───── DATASET EXTRACT ─────
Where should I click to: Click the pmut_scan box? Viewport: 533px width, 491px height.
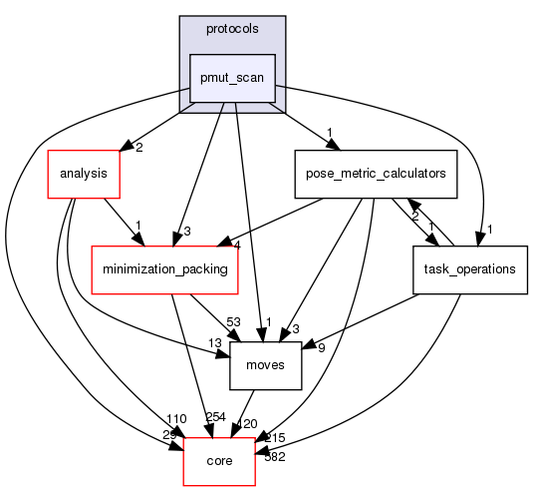[233, 79]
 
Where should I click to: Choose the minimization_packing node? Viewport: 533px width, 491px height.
[165, 269]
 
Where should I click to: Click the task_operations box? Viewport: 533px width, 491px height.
[469, 269]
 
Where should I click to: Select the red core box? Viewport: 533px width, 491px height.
─────
* WHAT TO WORK ON
Revise all the rows above so that each "box" becomes "panel", keeping everything else the same and omitting the pictures.

* ANSWER FOR THE TASK
Where should I click to: Click the pmut_scan panel? Viewport: 533px width, 491px height.
[233, 79]
 
Where should I click to: Choose the minimization_packing node? Viewport: 533px width, 491px height.
[165, 269]
 
Where should I click to: Click the task_operations panel? Viewport: 533px width, 491px height.
[469, 269]
 
Where should I click to: Select the red core panel? Viewport: 533px width, 491px height.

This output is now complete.